Angered at their betrayal, thousands of Wisconsin union workers and their supporters continued their fight against a a law stripping public workers of collective barganining rights. Rallies and demonstrations took place all over the state on Thursday. High school students in Madison, the state’s capital, have called for a student walk out Friday to support their teachers who are among those who will no longer be able bargain collectively. Unions amplified efforts to recall Republican senators who voted for the bill. The leader of the Madison teachers’ union said that work is underway to take legal action to halt enforcement of law.
On Thursday, the day after the Wisconsin Senate voted to strip public employees of their collective bargaining rights, 7,000 people rallied in Madison chanting “We will never give up.” Some of the protestors took the rally inside the state Capitol where they continued chanting and beating on drums.
The demonstration delayed the General Assembly from voting on the union busting measure. Doors to the Assembly and its gallery were locked to keep demonstrators outside. Eventually police were called in to clear the building, and they arrested about 50 demonstrators who refused to leave. Rallies and demonstrations against the bill were held in 12 other Wisconsin cities on Thursday.
The General Assembly passed the measure on Thursday and Gov Walker signed it into law on Friday.
To protest the new law, high school students in Madison said that they would walk out of class at 2:00 PM Friday and hold a teach-in at the library mall in downtown Madison. “We are asking all students in the United States to walk out at 2:00 PM local time in solidarity with Wisconsin and to organize teach-ins on the attacks on public education and working families where you live,” read the announcement of the walk out on the Facebook page of Wisconsin Students in Solidarity.
The Wisconsin Farmers Union and Family Farm Defenders on Saturday will hold a tractorcade ending up at the Capitol. The event will protest Gov Scott Walker’s proposed budget cuts that the union says will cause local property taxes to increase and take away BadgerCare health insurance from many who could not otherwise afford health care coverage. The tractorcade will also support collective bargaining rights for public employees.
In addition to the tractorcade, there will be another demonstration on Saturday in Madison that unions are urging members to attend. Bus schedules have been posted for those coming in from out-of-town.
Unions and their supporters also stepped up efforts to recall eight of the Republican senators who voted for the anti-worker bill and are subject to a recall petition. SEIU, AFT, and AFSCME are organizing members to canvass the Senate districts with recall petitions.
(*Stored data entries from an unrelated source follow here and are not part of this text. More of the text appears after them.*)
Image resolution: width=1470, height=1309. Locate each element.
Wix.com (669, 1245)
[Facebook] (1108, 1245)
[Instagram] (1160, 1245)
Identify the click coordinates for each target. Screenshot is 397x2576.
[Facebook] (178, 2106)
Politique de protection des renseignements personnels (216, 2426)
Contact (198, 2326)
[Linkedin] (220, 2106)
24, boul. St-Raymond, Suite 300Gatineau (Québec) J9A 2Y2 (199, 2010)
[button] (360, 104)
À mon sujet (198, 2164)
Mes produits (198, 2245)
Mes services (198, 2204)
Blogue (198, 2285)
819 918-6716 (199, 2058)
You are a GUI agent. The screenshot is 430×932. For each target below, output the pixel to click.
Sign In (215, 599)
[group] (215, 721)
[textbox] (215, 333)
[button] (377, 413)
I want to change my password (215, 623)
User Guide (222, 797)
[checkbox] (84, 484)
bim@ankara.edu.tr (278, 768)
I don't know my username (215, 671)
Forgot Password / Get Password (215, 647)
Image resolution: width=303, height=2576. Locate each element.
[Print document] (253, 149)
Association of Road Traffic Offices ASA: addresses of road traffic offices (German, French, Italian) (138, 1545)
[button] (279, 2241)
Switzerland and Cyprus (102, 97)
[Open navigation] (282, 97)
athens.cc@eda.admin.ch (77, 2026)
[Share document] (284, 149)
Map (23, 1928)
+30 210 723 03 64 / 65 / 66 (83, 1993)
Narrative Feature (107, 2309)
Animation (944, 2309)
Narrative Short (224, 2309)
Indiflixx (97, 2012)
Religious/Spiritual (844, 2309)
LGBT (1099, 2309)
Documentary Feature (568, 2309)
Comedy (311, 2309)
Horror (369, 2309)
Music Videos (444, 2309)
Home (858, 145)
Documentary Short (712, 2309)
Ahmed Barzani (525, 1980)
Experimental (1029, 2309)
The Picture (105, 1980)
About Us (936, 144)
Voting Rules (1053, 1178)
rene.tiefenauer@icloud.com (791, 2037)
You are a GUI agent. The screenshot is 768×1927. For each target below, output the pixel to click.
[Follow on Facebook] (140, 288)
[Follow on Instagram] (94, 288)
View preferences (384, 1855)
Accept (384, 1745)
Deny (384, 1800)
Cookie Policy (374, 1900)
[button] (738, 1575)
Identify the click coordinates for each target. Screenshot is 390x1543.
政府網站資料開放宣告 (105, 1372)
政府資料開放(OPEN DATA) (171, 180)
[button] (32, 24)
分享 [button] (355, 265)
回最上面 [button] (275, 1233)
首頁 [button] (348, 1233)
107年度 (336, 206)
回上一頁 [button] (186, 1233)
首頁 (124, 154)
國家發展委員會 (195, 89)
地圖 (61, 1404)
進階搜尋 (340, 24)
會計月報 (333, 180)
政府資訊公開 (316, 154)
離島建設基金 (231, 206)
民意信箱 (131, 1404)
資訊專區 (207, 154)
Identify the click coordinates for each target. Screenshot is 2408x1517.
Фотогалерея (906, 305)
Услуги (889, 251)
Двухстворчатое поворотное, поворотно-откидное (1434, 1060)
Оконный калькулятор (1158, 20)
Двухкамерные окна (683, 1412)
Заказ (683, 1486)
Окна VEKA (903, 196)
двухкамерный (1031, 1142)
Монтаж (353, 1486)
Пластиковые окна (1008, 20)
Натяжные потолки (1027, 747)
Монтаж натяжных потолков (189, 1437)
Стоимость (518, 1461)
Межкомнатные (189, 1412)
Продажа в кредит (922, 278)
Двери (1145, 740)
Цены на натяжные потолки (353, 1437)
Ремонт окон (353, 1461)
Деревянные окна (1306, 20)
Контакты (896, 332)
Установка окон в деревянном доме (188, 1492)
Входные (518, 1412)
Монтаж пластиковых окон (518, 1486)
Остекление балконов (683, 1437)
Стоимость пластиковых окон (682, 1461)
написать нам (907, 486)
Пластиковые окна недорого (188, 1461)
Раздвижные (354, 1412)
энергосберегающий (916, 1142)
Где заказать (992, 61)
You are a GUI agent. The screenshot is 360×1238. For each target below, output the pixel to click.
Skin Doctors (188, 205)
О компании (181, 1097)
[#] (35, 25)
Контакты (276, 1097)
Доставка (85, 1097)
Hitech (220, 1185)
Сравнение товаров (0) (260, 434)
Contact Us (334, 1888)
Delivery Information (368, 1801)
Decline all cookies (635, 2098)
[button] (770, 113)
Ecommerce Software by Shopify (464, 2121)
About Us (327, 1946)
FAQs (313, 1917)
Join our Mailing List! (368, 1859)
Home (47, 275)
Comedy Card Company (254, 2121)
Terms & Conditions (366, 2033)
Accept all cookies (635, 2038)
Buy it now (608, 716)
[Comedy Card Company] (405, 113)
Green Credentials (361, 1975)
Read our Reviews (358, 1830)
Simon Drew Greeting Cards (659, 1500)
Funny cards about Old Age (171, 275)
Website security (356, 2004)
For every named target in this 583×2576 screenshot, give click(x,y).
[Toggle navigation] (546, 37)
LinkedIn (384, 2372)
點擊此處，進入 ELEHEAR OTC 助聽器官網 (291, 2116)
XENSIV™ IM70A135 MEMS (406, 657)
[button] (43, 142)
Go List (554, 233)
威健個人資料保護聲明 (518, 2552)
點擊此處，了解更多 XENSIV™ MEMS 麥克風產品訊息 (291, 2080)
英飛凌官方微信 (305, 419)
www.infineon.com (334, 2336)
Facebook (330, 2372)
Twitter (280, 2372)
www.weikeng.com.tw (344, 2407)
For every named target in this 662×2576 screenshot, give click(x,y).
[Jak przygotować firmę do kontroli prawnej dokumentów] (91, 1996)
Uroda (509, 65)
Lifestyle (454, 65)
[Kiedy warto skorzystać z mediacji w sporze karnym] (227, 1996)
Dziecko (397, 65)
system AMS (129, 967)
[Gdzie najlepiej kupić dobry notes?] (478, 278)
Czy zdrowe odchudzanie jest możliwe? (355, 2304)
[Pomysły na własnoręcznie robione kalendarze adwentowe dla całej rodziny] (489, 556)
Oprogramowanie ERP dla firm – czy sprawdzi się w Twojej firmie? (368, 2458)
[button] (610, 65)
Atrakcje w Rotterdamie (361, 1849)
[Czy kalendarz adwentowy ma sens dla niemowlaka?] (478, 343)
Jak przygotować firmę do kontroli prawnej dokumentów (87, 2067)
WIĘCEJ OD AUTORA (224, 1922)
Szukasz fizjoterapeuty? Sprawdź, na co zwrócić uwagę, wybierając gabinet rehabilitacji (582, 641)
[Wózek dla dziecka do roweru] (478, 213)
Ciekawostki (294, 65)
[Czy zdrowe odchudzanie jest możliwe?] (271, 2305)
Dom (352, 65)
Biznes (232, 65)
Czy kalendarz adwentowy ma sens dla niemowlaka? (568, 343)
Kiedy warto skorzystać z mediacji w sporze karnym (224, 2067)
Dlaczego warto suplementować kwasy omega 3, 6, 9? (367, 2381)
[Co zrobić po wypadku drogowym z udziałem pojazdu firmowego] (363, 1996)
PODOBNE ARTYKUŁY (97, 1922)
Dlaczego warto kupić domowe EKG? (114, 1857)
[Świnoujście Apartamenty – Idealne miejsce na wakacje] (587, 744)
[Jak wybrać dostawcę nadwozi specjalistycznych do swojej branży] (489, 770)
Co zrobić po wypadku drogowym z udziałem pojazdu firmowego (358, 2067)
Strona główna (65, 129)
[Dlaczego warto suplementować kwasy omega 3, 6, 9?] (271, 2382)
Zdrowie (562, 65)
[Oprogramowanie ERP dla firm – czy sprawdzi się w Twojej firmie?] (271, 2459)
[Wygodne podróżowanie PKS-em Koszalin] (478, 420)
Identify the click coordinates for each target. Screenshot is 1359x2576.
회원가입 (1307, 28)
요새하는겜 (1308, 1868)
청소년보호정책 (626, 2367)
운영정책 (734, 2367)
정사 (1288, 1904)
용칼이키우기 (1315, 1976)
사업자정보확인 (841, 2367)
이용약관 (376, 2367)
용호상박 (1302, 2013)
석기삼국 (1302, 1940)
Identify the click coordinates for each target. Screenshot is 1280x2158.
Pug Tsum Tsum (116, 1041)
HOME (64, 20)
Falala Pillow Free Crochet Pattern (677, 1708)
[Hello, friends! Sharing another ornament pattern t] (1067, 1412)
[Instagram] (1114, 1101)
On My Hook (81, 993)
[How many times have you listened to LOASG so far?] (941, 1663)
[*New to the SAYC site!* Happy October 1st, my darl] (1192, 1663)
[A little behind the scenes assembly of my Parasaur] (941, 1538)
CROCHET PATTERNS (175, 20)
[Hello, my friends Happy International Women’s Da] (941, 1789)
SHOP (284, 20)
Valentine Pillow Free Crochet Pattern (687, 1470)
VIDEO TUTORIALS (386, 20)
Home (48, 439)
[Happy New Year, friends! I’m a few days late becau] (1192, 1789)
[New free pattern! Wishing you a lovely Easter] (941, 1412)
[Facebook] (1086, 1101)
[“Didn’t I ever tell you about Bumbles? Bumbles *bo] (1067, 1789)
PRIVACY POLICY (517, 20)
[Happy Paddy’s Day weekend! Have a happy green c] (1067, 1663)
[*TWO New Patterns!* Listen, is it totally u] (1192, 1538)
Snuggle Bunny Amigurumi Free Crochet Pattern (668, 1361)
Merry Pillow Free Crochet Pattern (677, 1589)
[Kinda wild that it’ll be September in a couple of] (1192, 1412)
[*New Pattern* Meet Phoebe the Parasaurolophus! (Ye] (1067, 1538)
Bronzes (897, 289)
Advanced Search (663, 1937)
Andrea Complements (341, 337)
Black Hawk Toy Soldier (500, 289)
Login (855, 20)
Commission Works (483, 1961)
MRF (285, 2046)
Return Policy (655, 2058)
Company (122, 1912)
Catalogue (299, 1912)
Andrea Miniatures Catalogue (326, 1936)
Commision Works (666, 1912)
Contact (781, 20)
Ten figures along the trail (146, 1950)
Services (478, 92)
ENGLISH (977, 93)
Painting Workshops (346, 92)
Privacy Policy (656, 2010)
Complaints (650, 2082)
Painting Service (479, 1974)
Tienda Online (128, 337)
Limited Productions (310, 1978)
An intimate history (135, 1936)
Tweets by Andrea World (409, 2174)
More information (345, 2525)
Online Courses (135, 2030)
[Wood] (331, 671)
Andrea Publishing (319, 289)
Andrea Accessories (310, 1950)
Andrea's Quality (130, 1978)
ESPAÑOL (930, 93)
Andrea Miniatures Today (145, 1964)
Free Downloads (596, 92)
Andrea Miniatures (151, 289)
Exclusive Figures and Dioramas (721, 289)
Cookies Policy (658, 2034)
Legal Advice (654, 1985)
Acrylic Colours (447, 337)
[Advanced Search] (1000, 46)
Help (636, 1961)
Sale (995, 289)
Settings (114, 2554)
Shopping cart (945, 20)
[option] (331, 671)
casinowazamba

Local demonstrations and rallies in Senate districts are planned throughout the rest of the month.
On Thursday after the Senate passed the measure, General Assembly Minority Leader Peter Barca, Dane County Executive Kathleen Falk, and Madison Mayor Dave Cieslewicz filed complaints charging that open meeting laws were violated when the Senate committee that adopted the measure held a hearing without giving proper notice.
John Matthews, executive director of the Madison teachers’ union, told members after the Senate vote on Wednesday that they should show up for work on Thursday, but promised them that the Senate’s “improper and illegal action will be challenged in court.”
“The struggle is not over,” the Wisconsin AFL-CIO said. “Working people are mobilizing and working on recall efforts to change the Wisconsin state Senate, and are exploring legal challenges to the manner in which (Wednesday’s) vote was conducted.”